▶ **Problem description**: Rewrite the entries from the start through the line holding "Image resolution: width=2576", inclusive, with "screenshot" replaced by "screen capture" and all else unchanged.

[Records from a dataset]
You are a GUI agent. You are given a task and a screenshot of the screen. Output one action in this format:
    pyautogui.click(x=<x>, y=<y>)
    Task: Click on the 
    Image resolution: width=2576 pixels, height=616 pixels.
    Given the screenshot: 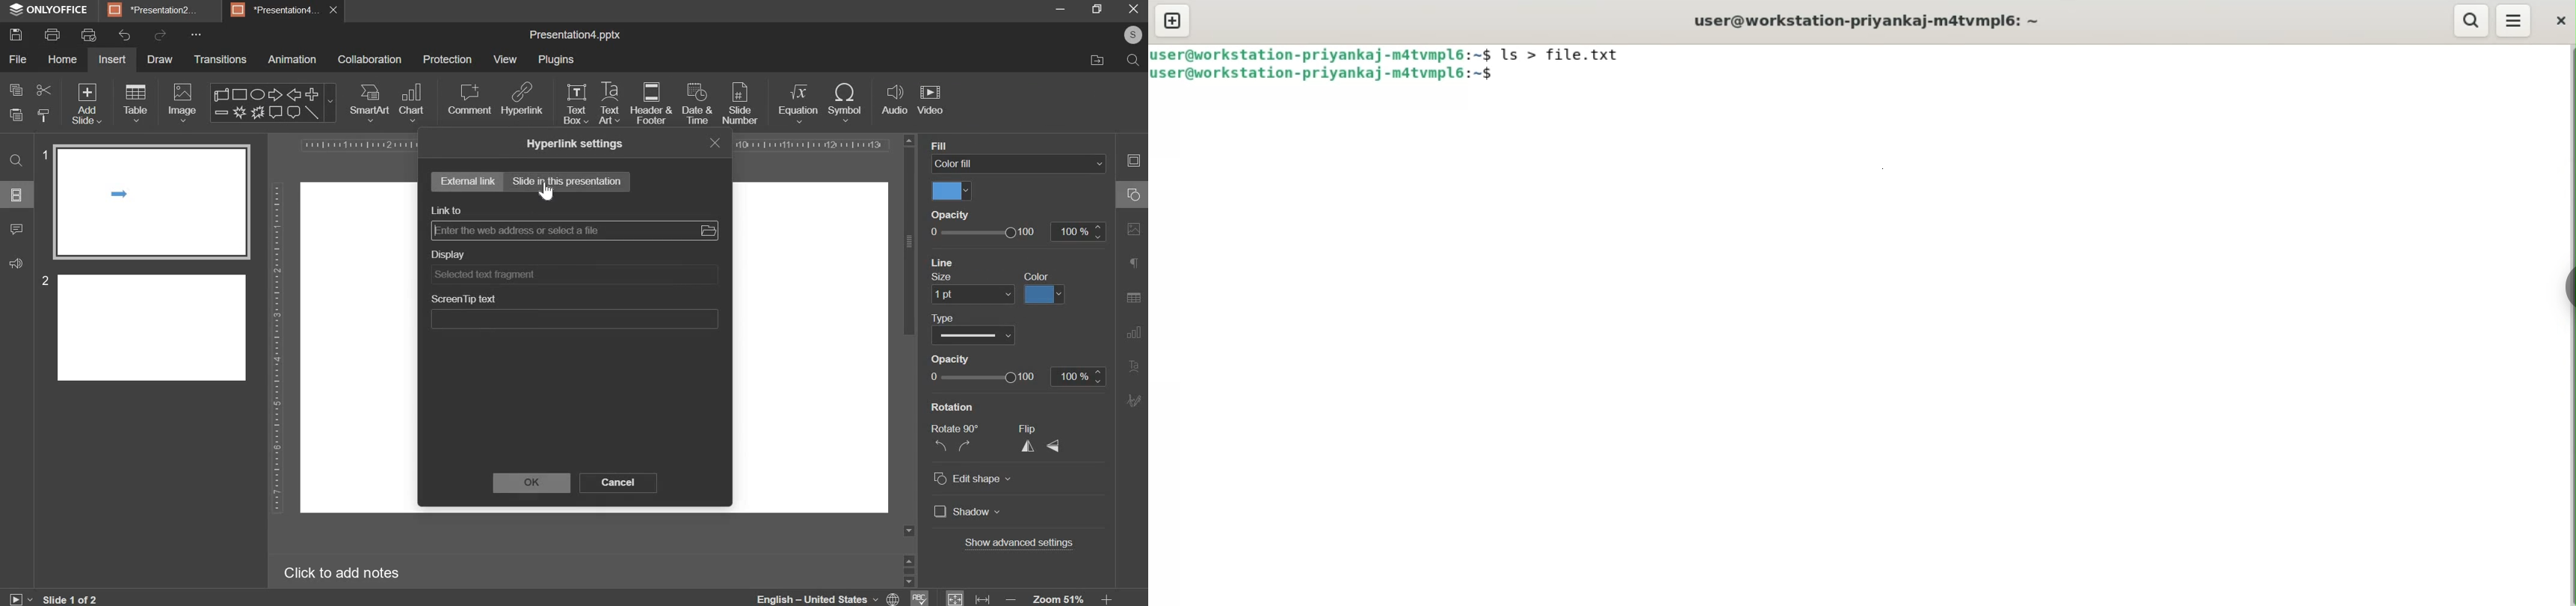 What is the action you would take?
    pyautogui.click(x=980, y=381)
    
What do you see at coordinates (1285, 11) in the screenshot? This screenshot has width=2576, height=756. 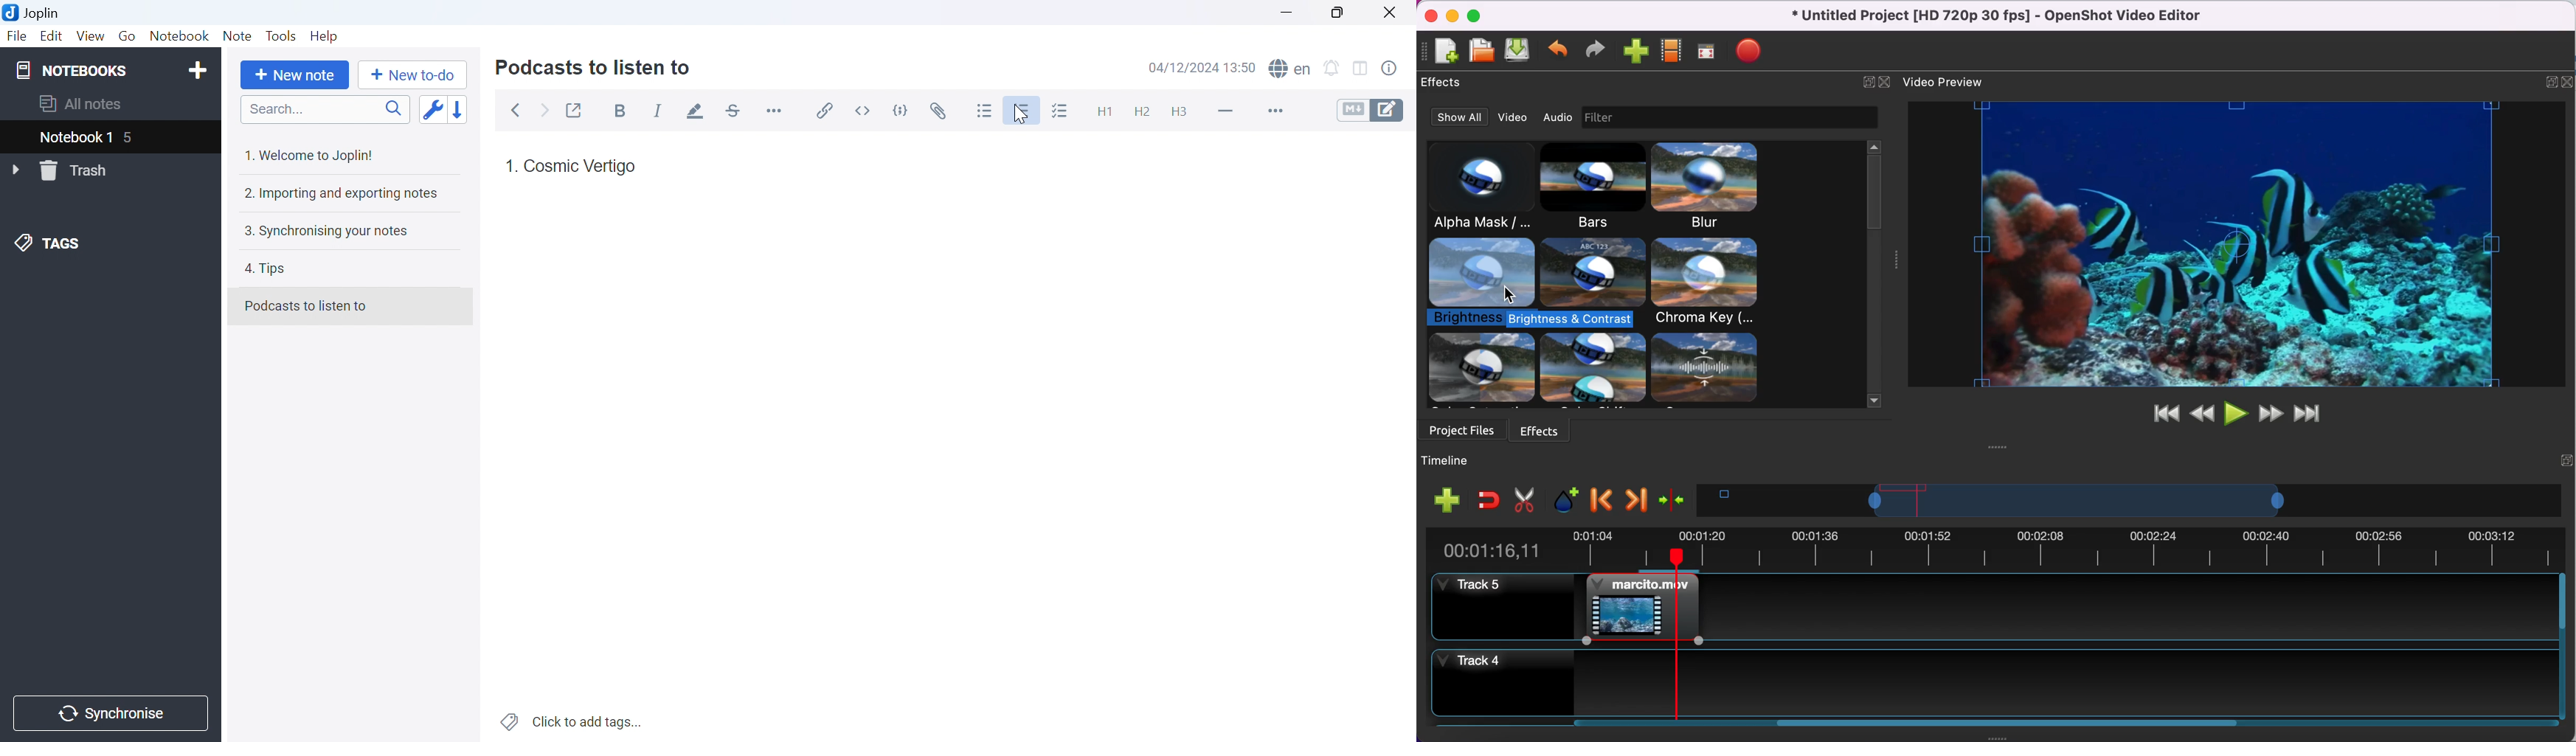 I see `Minimize` at bounding box center [1285, 11].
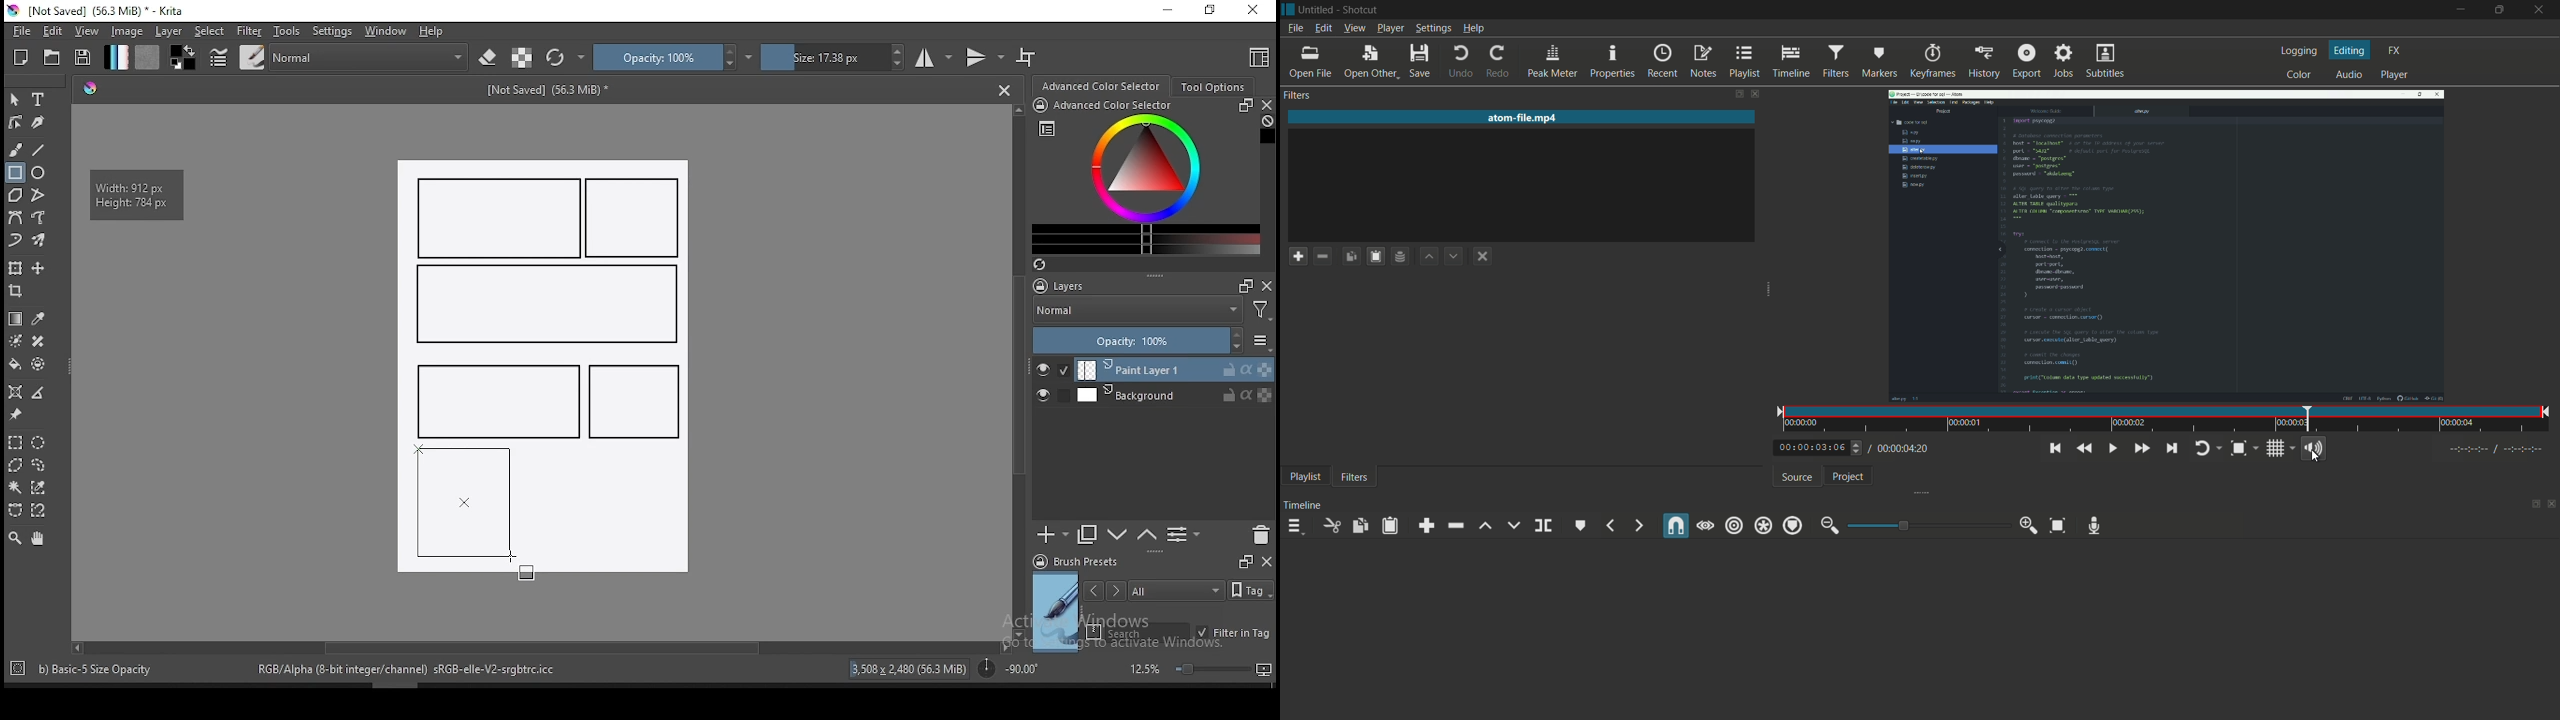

▶ **Solution to this problem**:
You are a GUI agent. You are given a task and a screen capture of the screen. Output one action in this format:
    pyautogui.click(x=<x>, y=<y>)
    Task: Click on the 
    Image resolution: width=2576 pixels, height=616 pixels.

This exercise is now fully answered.